And what are her thoughts heading into the Games? ``This is just bizarre. I have no idea,'' she says. ``All I know is that I just better not forget my player badge.'' High-tech swimming tank

US swimming is on the verge of plunging into a new era of sophistication. The main reason is the watery ``treadmill'' built in Colorado Springs, Colo., for roughly $1 million.

Larry McCollum, director of the United States Olympic Training Center, where this 60,000-gallon flume is situated, has called the apparatus ``the world's largest human blender.'' As the star of a new aquatic research center, the flume will be used in studying swimmers, analyzing their strokes, and making suggestions to improve propulsion.

Three underwater viewing windows are strategically placed in the swimming tank, where a current of 0 to 2.5 meters per second can be produced. The fastest swimmers in the world can reach 2.25 meters per second. A safety net is placed at the back of the tank to catch anyone momentarily overtaken by the flow. Loosen up, baseball

Shouldn't baseball commissioner Peter Ueberroth step in and give Fred Lynn permission to play in the postseason if the Detroit Tigers make it that far? Doing so would seem a reasonable course of action given the Tigers' honesty and major effort to have Lynn, traded by Baltimore, join the team in Chicago by a prescribed midnight deadline the other week.

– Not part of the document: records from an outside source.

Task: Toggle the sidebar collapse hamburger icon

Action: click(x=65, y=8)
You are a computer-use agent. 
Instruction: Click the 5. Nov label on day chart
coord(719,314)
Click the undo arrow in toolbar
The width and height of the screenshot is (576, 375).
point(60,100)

The Tigers, who chartered a plane at great expense, refused to tell any white lies when Lynn's flight landed at 12:30 a.m., causing their new acquisition to be ineligible for the playoffs and World Series.

This all seems pretty absurd, and though the rule may have been written for a good reason, common sense should suspend a strict interpretation on some occasions, including this one. As for whether teams should be allowed to replenish their rosters during the last weeks of a long season, well, that is a whole different question. Touching other bases

Martina Navratilova might feel a bit slighted by all the attention lavished on Steffi Graf and her Grand Slam. When Graf beat Gabriela Sabatini in last Saturday's US Open final, she tied the ribbon on the first tennis Slam since Margaret Court won the four major championships in 1970. Navratilova, however, once strung together six majors in a row, but without being credited with a slam. The run began in 1983 and lapped over into '84, thus not fulfilling the pure definition of a Grand Slam, namely victories at Wimbledon and the Australian, French, and US Opens all within the space of a calendar year.

The New England Patriots are the 60-minutemen of football. Since the National Football League adopted overtimes in 1974, the Patriots have played in 10 such sessions and lost each time.